**Tâche demandée a**. Recopiez à l'identique la partie des enregistrements qui s'ouvre sur la ligne contenant « Given: Follow the transgender hyperlink » et se clôt sur la ligne contenant « Looking at the screenshot, I should tap(74, 14). », ces deux lignes comprises.

**Extrait fourni**.
****************************************

Dans l’art de José Tomás quoi
? La méticulosité
de l’extrême, la minutie de l’intraitable, un langage corporel minimaliste et
au bout, autour, une transe océanique
qui submerge les tendidos. «Más» dit le revers du capote de José Tomás
sur la photo d’Abelardo Alegria. Le más de José Tomás. Más hondo, más quieto,
más despacio, más puro. Más sincero. Siempre más. Mais ce «más» naît
d’un «menos». Le moins de gesticulations possibles, le moins d’espace possible,
le moins de torsion possible, le moins
de simagrées possible. Pas de simagrées. Aucune grimace sur son visage, aucune
trace psychologique, aucune émergence d’un trouble. Pas de chichis à déchiffrer. Aucun message. Comme le danseur
du Buto, «La danse du corps obscur» il semble avoir vidé son corps
de sa personne. Sans bouger il avance vers l’épure. A force d’exposer son corps
il le rend comme invisible. C’est sur cet invisible mais que tous voient que le
toro s’élance en provoquant de petites tempêtes de sable. Elles sont dans leur
geyser autant de symptômes de sa violence. José Tomás oppose sa pointilleuse quiétude
et les tables de sa loi à cette fureur
qui soulève le sol de Barcelone .Cette fureur il la métabolise dans ses poignets, la rend
fluide, la distille et l’apaise le plus doucement et naturellement du
monde ; ce qui, naturel, ne l’est pas. Il attire la foudre du toro sur lui
et la congédie d’un imperceptible mouvement du poignet d’où naissent, sur le
tumulte du ruedo, des rythmes, de l’harmonie, du fluide, du beau. Sa musique.
Curro Romero avait une
hantise,
sans doute parmi d’autres : qu’on voie ses bretelles. Cela aurait signifié
une posture forcée, un expressionnisme de mauvais aloi, un gout douteux devant
les charges des toros qu’il faut affronter comme si de rien n’était, comme en
s’abandonnant. Face au toro, José Tomás
fait comme si de rien n’était. Il est ce héros droit et impavide du
comme si, du naturel comme artifice. Un ange du tranquille dédain, du quant à soi et de la
vergüenza torera. Et sous cette immobilité quoi ? Le grand art exigeant de
la difficile facilité et le contraire exactement de l’inertie. La tauromachie
introspective de José Tomás ? La force onirique du ralenti et une tension invisible portée à son
incandescence silencieuse comme le zen
dans l’art chevaleresque du tir à l’arc selon Bungaku Hakushi : «C'est-à-dire que le tir à l’arc ne
consiste nullement à poursuivre un résultat extérieur avec un arc et des flèches
mais uniquement à réaliser quelque chose en soi-même.»

****************************************

**Enregistrements fournis**.
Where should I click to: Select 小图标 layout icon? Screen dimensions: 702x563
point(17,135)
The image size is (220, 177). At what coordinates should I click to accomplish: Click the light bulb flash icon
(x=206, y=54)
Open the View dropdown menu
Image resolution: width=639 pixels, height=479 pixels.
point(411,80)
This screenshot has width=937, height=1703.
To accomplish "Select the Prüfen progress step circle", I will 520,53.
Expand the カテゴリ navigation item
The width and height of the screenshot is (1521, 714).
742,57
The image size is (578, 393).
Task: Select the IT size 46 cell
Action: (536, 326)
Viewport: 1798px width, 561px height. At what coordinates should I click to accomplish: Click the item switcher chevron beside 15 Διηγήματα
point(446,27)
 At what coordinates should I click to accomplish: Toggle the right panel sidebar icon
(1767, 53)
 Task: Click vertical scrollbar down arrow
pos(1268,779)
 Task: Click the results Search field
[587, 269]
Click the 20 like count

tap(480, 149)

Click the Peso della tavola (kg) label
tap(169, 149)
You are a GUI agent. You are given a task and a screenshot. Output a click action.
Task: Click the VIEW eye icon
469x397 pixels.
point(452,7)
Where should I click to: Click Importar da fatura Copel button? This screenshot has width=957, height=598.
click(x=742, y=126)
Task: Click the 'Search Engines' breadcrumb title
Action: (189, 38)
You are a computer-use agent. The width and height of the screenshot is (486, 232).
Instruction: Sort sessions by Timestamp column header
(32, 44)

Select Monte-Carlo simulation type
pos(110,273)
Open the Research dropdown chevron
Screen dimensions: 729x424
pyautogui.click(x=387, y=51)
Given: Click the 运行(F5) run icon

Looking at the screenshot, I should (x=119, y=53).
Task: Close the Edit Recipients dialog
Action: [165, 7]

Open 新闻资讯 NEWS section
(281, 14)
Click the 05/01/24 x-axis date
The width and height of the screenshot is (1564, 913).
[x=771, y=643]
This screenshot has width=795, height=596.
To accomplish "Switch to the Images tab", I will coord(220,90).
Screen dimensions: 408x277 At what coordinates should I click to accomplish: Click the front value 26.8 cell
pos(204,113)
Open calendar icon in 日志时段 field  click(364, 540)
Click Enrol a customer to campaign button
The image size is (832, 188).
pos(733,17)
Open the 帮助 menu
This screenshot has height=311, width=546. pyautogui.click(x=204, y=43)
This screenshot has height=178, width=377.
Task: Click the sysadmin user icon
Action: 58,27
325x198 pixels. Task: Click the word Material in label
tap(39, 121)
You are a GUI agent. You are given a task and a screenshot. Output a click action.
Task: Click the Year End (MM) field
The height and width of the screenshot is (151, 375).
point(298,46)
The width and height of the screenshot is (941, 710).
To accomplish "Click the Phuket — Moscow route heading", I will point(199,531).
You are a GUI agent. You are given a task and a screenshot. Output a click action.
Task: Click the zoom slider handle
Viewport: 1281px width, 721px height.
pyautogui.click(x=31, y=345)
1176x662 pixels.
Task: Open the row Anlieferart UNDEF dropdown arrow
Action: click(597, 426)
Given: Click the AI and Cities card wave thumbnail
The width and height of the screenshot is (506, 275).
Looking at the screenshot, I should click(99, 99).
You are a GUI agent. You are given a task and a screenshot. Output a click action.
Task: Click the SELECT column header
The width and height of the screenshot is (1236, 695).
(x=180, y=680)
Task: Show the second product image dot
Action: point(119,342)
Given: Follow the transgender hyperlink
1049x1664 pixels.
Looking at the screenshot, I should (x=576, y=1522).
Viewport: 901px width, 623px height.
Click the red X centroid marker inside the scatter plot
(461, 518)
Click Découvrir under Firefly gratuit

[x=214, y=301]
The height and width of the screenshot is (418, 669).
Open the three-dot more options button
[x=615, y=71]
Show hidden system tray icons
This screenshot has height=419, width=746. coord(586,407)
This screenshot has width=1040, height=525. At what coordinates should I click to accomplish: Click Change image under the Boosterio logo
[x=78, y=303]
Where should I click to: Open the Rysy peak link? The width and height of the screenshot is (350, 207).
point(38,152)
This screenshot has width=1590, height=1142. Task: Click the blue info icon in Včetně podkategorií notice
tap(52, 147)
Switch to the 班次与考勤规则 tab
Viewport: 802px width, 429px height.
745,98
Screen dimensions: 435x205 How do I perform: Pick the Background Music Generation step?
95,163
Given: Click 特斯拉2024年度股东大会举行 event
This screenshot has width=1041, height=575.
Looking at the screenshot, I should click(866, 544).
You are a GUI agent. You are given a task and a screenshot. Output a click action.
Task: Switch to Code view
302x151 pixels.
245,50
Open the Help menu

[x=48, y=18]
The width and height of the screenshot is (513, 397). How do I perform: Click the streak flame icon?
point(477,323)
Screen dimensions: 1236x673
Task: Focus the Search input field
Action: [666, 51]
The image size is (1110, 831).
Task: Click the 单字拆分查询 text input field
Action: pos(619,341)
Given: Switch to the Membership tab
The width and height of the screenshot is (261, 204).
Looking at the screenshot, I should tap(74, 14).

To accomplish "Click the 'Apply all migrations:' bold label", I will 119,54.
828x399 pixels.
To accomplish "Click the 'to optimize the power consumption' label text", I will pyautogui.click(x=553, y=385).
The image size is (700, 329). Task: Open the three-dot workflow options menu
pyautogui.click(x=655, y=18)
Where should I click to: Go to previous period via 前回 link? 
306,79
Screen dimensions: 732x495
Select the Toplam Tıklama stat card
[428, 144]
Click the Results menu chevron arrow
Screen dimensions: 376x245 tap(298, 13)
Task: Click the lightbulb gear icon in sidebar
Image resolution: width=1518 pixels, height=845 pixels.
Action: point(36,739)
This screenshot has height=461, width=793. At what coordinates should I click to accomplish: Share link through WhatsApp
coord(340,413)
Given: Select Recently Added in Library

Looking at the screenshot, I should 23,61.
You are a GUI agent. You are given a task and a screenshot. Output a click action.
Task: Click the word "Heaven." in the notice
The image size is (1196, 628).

****************************************

**Tâche demandée b**.
Répondez aux questions suivantes sur l'extrait consacré à José Tomás :
(i) Sur la photo de qui le revers du capote de José Tomás dit-il « Más » ?
(ii) Quelle hantise l'extrait attribue-t-il à Curro Romero ?
(iii) D'après la citation finale, en quoi consiste uniquement le tir à l'arc ?

**Solution complète a**.
Given: Follow the transgender hyperlink
1049x1664 pixels.
Looking at the screenshot, I should (x=576, y=1522).
Viewport: 901px width, 623px height.
Click the red X centroid marker inside the scatter plot
(461, 518)
Click Découvrir under Firefly gratuit

[x=214, y=301]
The height and width of the screenshot is (418, 669).
Open the three-dot more options button
[x=615, y=71]
Show hidden system tray icons
This screenshot has height=419, width=746. coord(586,407)
This screenshot has width=1040, height=525. At what coordinates should I click to accomplish: Click Change image under the Boosterio logo
[x=78, y=303]
Where should I click to: Open the Rysy peak link? The width and height of the screenshot is (350, 207).
point(38,152)
This screenshot has width=1590, height=1142. Task: Click the blue info icon in Včetně podkategorií notice
tap(52, 147)
Switch to the 班次与考勤规则 tab
Viewport: 802px width, 429px height.
745,98
Screen dimensions: 435x205 How do I perform: Pick the Background Music Generation step?
95,163
Given: Click 特斯拉2024年度股东大会举行 event
This screenshot has width=1041, height=575.
Looking at the screenshot, I should click(866, 544).
You are a GUI agent. You are given a task and a screenshot. Output a click action.
Task: Switch to Code view
302x151 pixels.
245,50
Open the Help menu

[x=48, y=18]
The width and height of the screenshot is (513, 397). How do I perform: Click the streak flame icon?
point(477,323)
Screen dimensions: 1236x673
Task: Focus the Search input field
Action: [666, 51]
The image size is (1110, 831).
Task: Click the 单字拆分查询 text input field
Action: pos(619,341)
Given: Switch to the Membership tab
The width and height of the screenshot is (261, 204).
Looking at the screenshot, I should tap(74, 14).

**Solution complète b**.
(i) Sur la photo d'Abelardo Alegria.
(ii) Qu'on voie ses bretelles.
(iii) À réaliser quelque chose en soi-même.